**TASK TO CARRY OUT:**
Repeat exactly, and nothing more, the lines from the one that includes "[Menu openen] (23, 18)" through the final line of the entries; skip the pictures.

=== Section Start ===

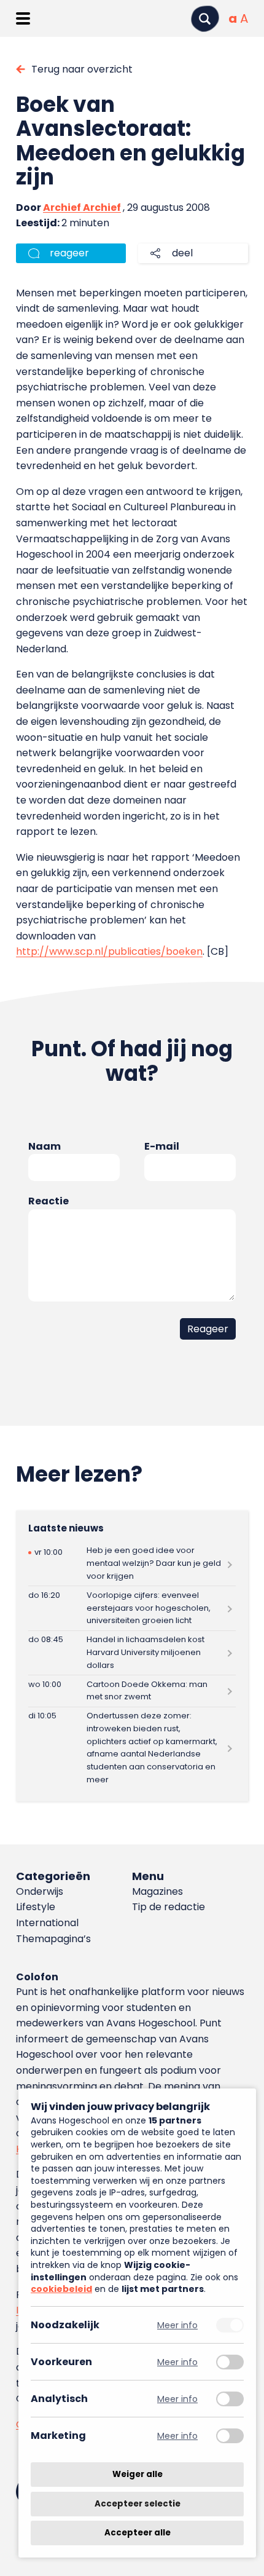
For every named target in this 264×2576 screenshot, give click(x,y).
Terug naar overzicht (82, 69)
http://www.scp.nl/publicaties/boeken (109, 951)
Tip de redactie (168, 1907)
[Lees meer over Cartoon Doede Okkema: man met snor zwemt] (132, 1691)
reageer (69, 253)
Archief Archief (82, 207)
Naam (44, 1146)
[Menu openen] (23, 18)
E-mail (161, 1146)
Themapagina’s (53, 1939)
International (47, 1923)
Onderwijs (39, 1891)
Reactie (48, 1201)
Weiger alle (137, 2474)
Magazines (157, 1891)
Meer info (177, 2325)
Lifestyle (35, 1907)
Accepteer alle (137, 2532)
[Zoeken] (205, 19)
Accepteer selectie (138, 2504)
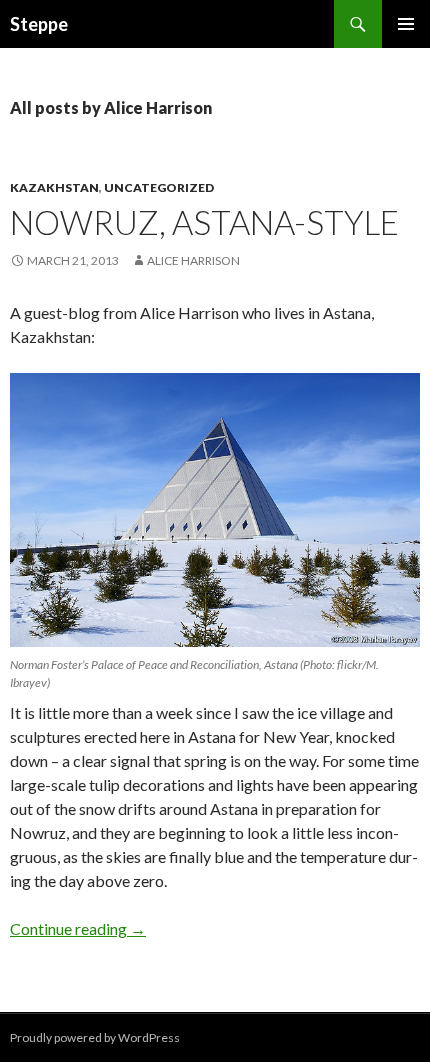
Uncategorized (159, 187)
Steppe (39, 24)
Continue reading (78, 928)
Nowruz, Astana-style (204, 222)
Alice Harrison (193, 260)
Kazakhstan (54, 187)
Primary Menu (406, 24)
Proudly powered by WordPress (95, 1037)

=== Section End ===

**RESPONSE TO THE EXERCISE:**
[Menu openen] (23, 18)
E-mail (161, 1146)
Themapagina’s (53, 1939)
International (47, 1923)
Onderwijs (39, 1891)
Reactie (48, 1201)
Weiger alle (137, 2474)
Magazines (157, 1891)
Meer info (177, 2325)
Lifestyle (35, 1907)
Accepteer alle (137, 2532)
[Zoeken] (205, 19)
Accepteer selectie (138, 2504)
Uncategorized (159, 187)
Steppe (39, 24)
Continue reading (78, 928)
Nowruz, Astana-style (204, 222)
Alice Harrison (193, 260)
Kazakhstan (54, 187)
Primary Menu (406, 24)
Proudly powered by WordPress (95, 1037)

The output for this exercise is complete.